━━━ Excerpted text

So it ended up a street fundraising campaign. It ended up as a DR TV campaign, which ran for a very long time and generated thousands and thousands and thousands of donors. It ran on change.org. It ran on Facebook. It just ran everywhere. It’s an incredible campaign. Sorry.
MT: No, go on. Go on.
PD: I think we kind of at that time – and it’s a fairly controversial – for some, there are people in the UK that don’t necessarily think it’s a great thing. But we were giving people who were interested in environmental issues, we were giving them some value. Friends of the Earth were giving them something in return for their donation, and that something may feel quite superficial to some. But for the people who responded, it was a fundamental part of them responding, that getting access to those seeds. It taught us a lot. It taught us that a relationship with a charity should not be one way.
The phrase value exchange, I don’t think gives full credit to what it is we’re doing. We’re kind of understanding what an audience wants from their relationship and making sure they get it. I think that’s why it worked.
MT: So you talked a little bit about why you think it was so successful and some key elements of online and integrated campaigns. So you talked about newspaper ads, transit ads. You talked about Facebook ads. You talked about calling to follow up, ask for a monthly gift, giving them a seed packet. Giving them something in return, basically, that they would want, and getting them in the habit of giving, as well as the change.org petitions.
Did you include a direct mail piece with this as well, or not?
PD: We didn’t for this one but we have for others. So we’ve done integrated campaigns for UNICEF, for Shelter, for Christian Aid, for the RSPCA, and we’ll take these kind of central propositions. So we did something, for example, for Shelter. We ran a campaign at Christmas, which was based on the number of children who would wake up on Christmas morning in rented accommodation or defined as homeless because they were in sheltered accommodation or a temporary accommodation. We did a whole bunch of activity to recruit new donors. We advertised on telly, the street, TV, digital, online, all of those things that you would expect.

━━━━━━

## Required work
A. In the fundraising interview, which charity gave responders something in return for their donation?
B. Please resume the fundraising interview, picking up right after its last line.

━━━ Stored records

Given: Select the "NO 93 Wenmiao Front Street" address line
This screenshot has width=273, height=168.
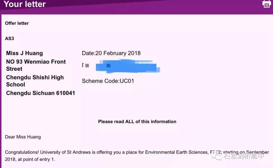Looking at the screenshot, I should [x=36, y=65].
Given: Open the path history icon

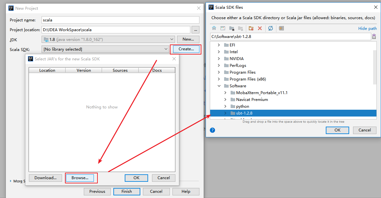Looking at the screenshot, I should pos(374,36).
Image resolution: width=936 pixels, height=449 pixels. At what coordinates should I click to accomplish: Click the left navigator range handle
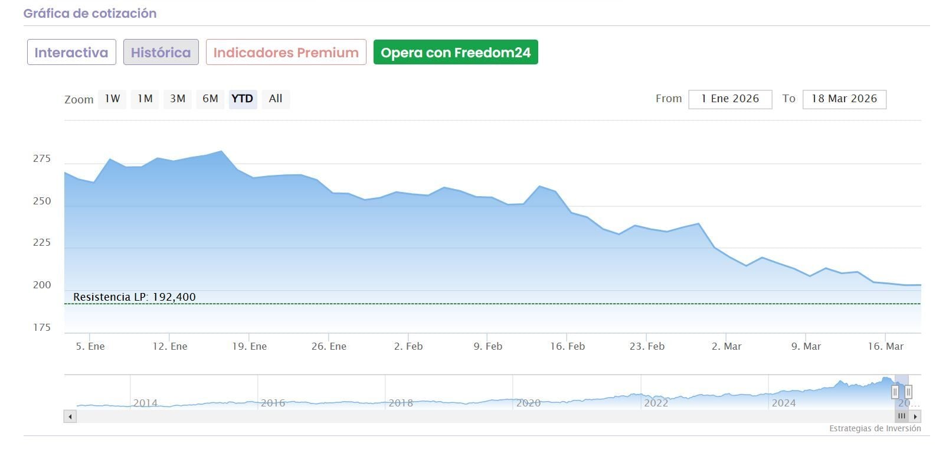click(x=895, y=392)
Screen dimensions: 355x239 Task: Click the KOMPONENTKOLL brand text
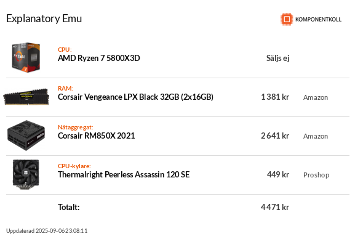(x=318, y=20)
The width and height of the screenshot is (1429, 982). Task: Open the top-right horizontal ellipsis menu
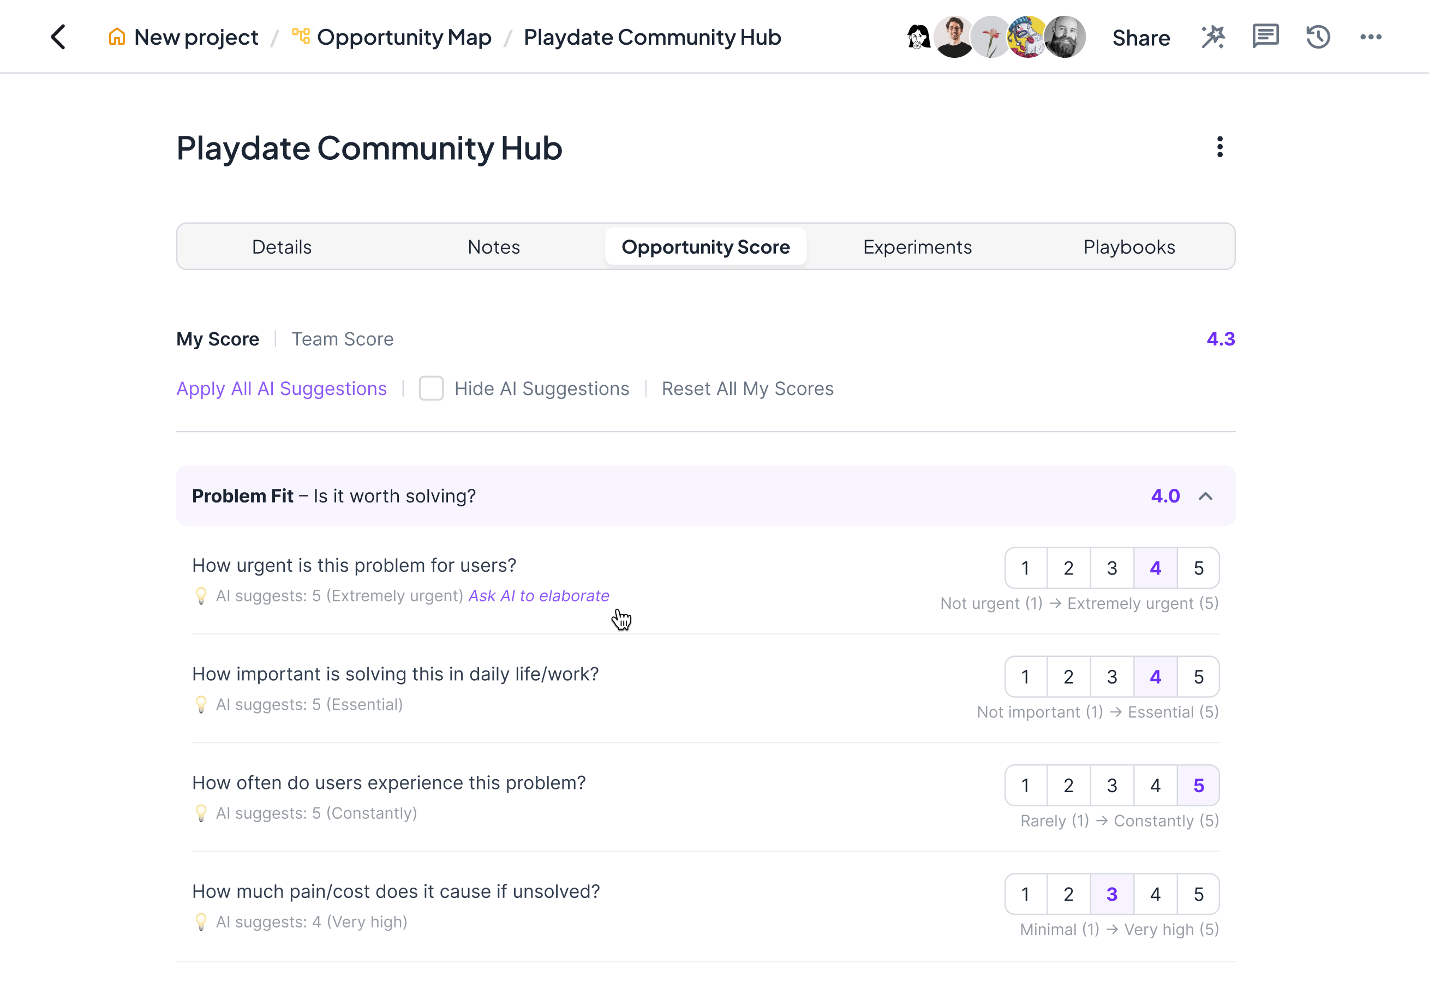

━━━━━━

## The replies
A. Friends of the Earth.

B.
We also rolled those messages into the direct mail pieces. So the Christmas appeal was all about a similar case study, a similar overall proposition. But obviously with people who knew more about Shelter, we would tell more of a story. We weren’t looking for that first donation or to kind of engage them in their first interaction with the organization. We were talking to people who had a long history of giving cash donations to Shelter.
So we would tell more complex stories about the impact of homelessness and temporary accommodation and things at Christmas. So we would absolutely stretch these propositions across a kind of whole range of recruitment and retention activity. Very similarly with UNICEF, for the last two years, at Christmas we have run their integrated campaign at Christmas which involves mobile and non-mobile recruitment in terms of digital recruitment and TV and all sorts of things. The overarching campaign has always been around Syria and the fact that a Syrian winter is one of the coldest places.
The children who are living on the countries that border Syria really needed our help at that time. Again, those campaigns would roll into what appeals to their existing donors as well. We would tell similar stories to those people. So integration for me is not necessarily just a recruitment tool. It’s about having moments where you are talking with a huge amount of confidence and kind of a real sense of responsibility about a key issue and just bring as much attention to it as possible. Does that make sense?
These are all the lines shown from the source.